---------- Data rows ----------
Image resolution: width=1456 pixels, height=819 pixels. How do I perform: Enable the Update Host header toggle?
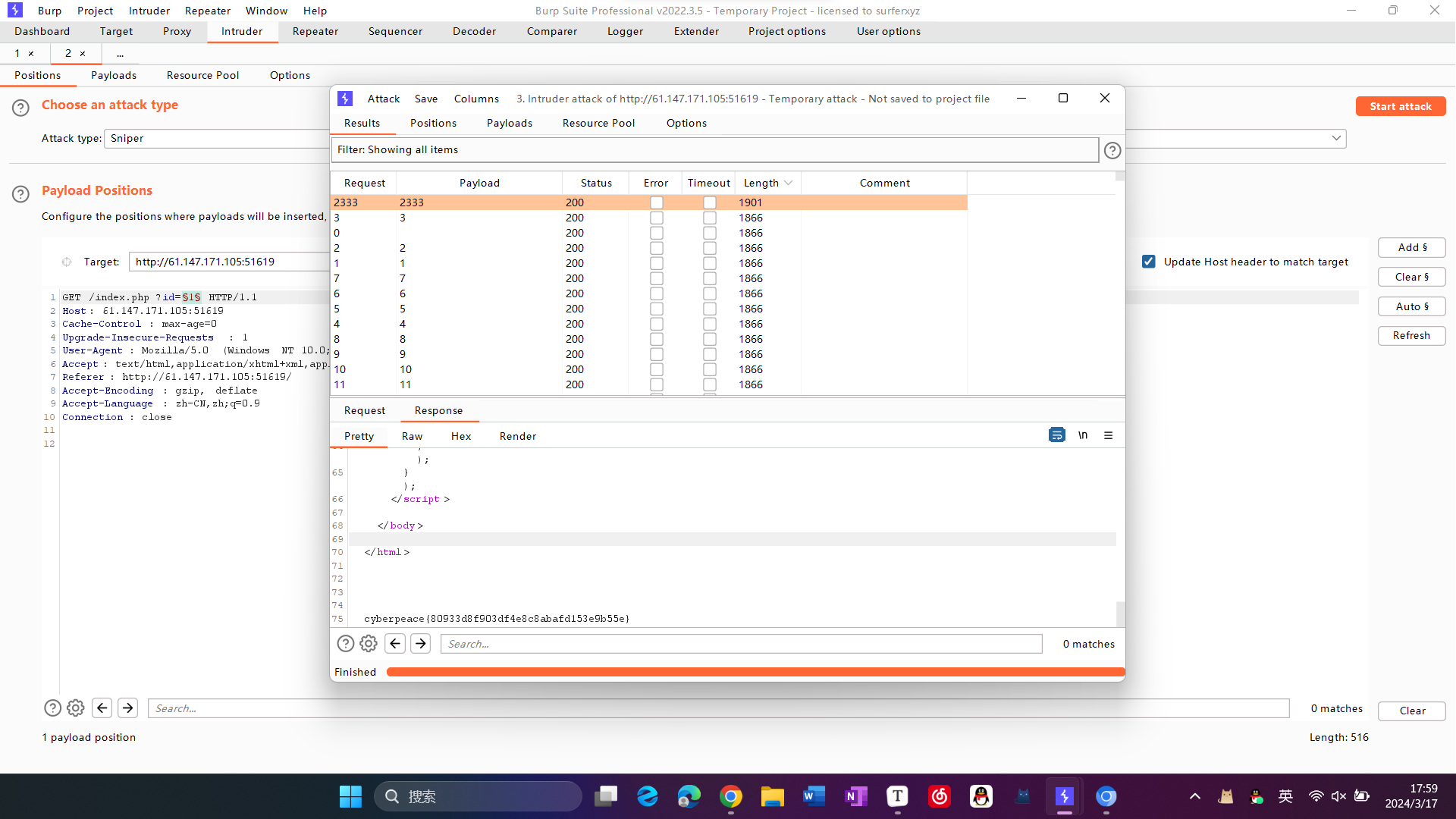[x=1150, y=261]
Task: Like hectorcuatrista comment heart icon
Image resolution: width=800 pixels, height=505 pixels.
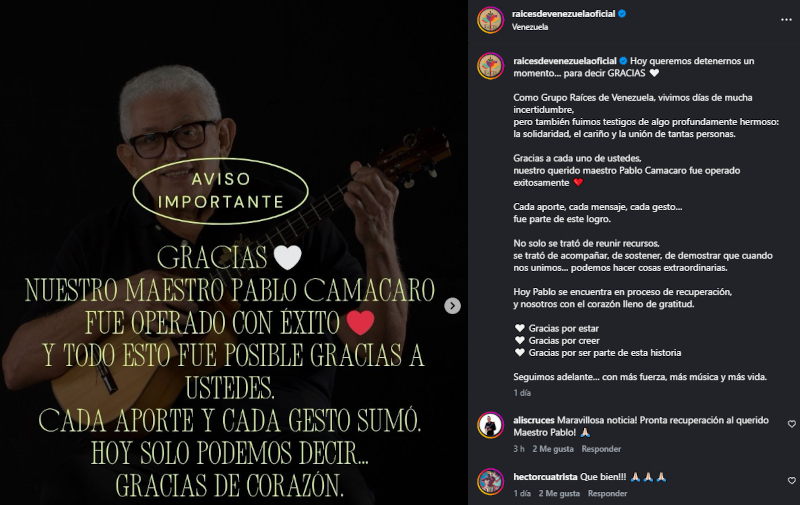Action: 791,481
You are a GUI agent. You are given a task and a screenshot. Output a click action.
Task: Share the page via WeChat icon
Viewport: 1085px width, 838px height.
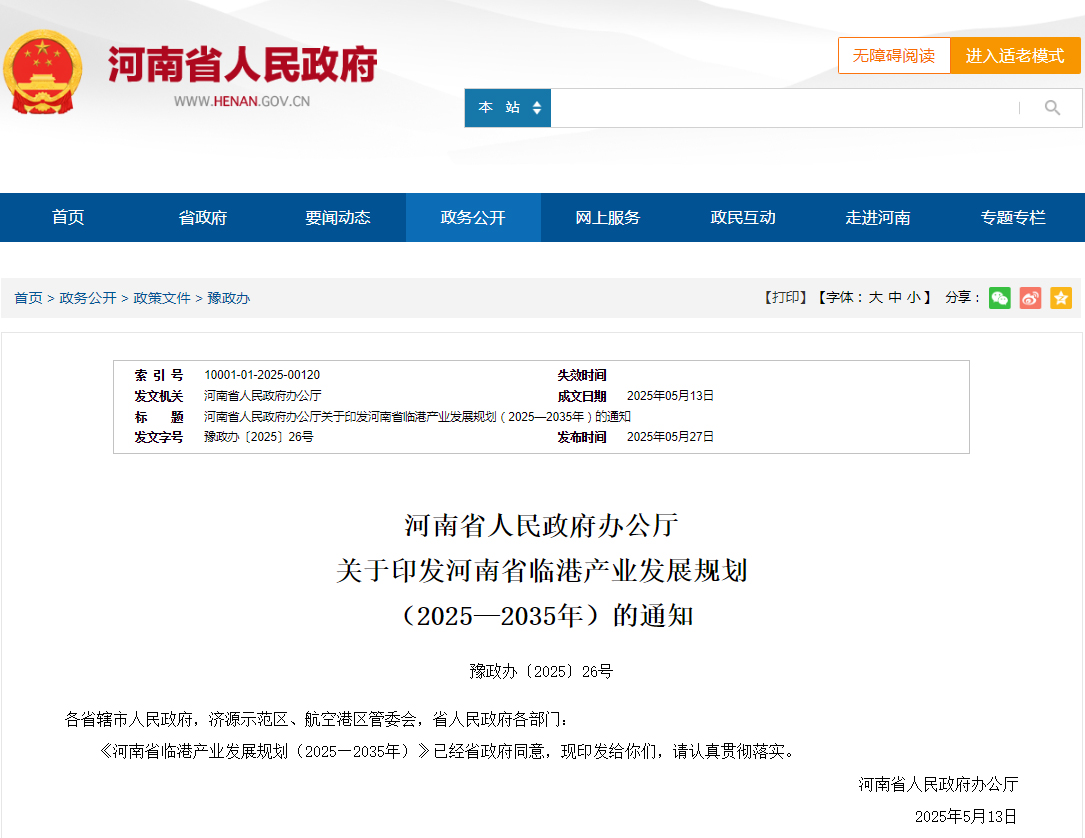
----------
---------- Data rows ----------
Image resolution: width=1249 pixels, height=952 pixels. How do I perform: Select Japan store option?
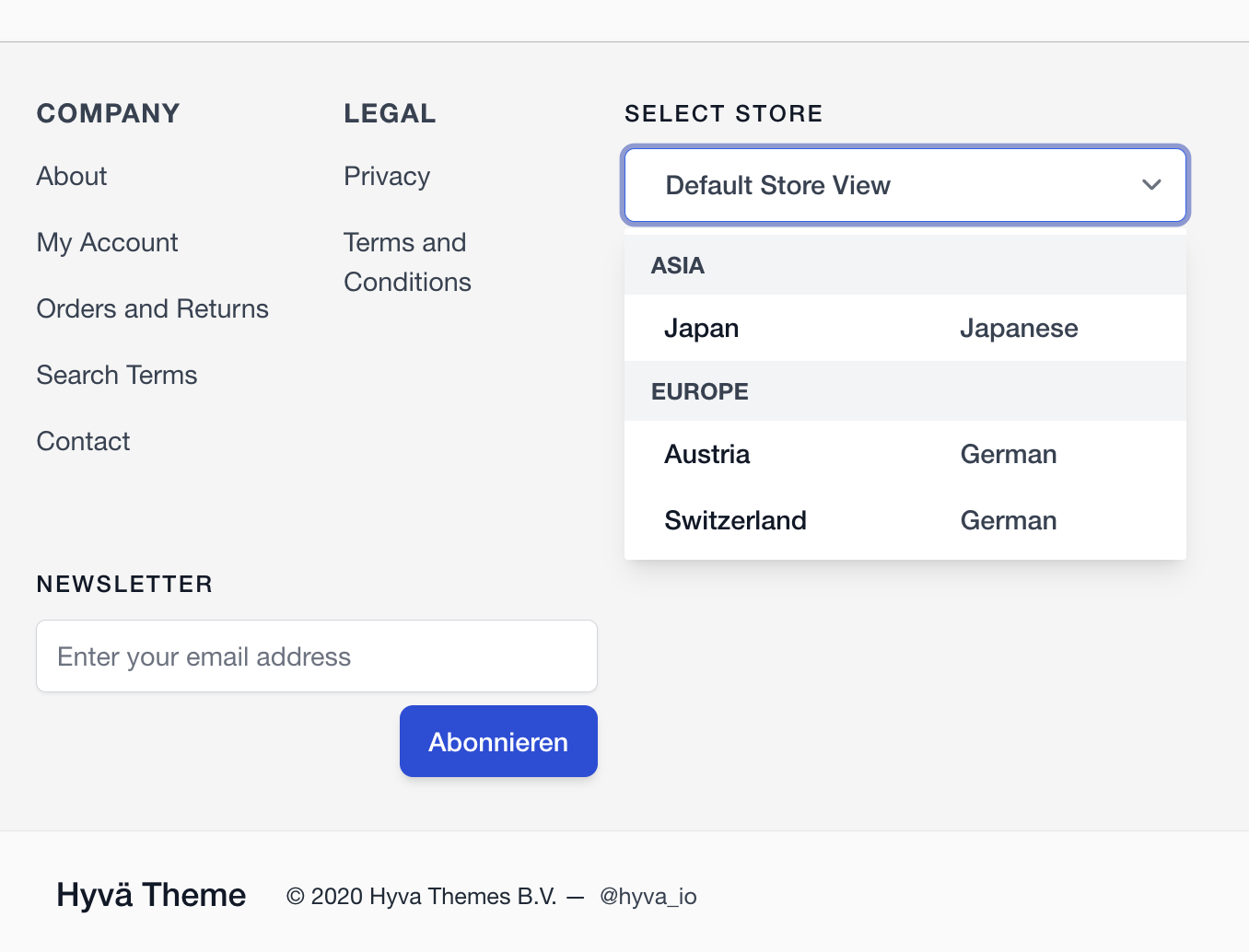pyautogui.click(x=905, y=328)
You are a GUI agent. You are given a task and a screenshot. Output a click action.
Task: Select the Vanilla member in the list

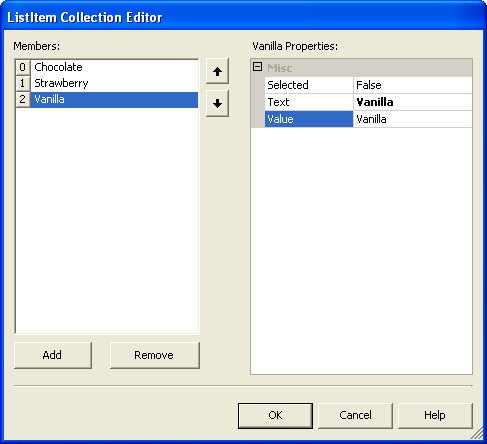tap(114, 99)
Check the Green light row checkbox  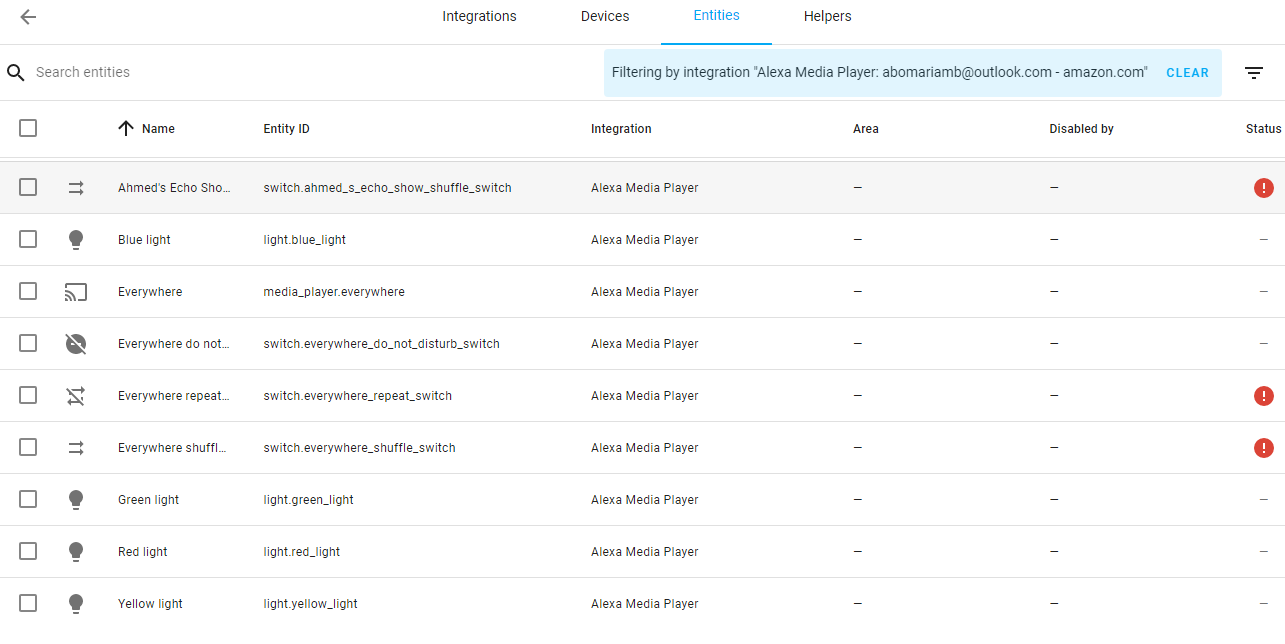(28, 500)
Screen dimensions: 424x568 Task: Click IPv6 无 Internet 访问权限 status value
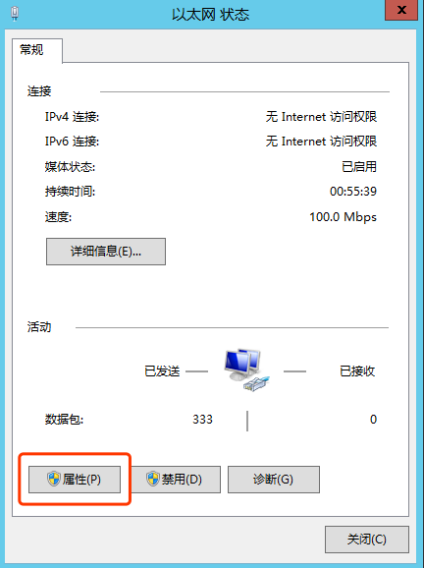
----------
List every line above that contains the string "icon", treating uppercase and lowercase as distinct.

Task: Like hectorcuatrista comment heart icon
Task: Share the page via WeChat icon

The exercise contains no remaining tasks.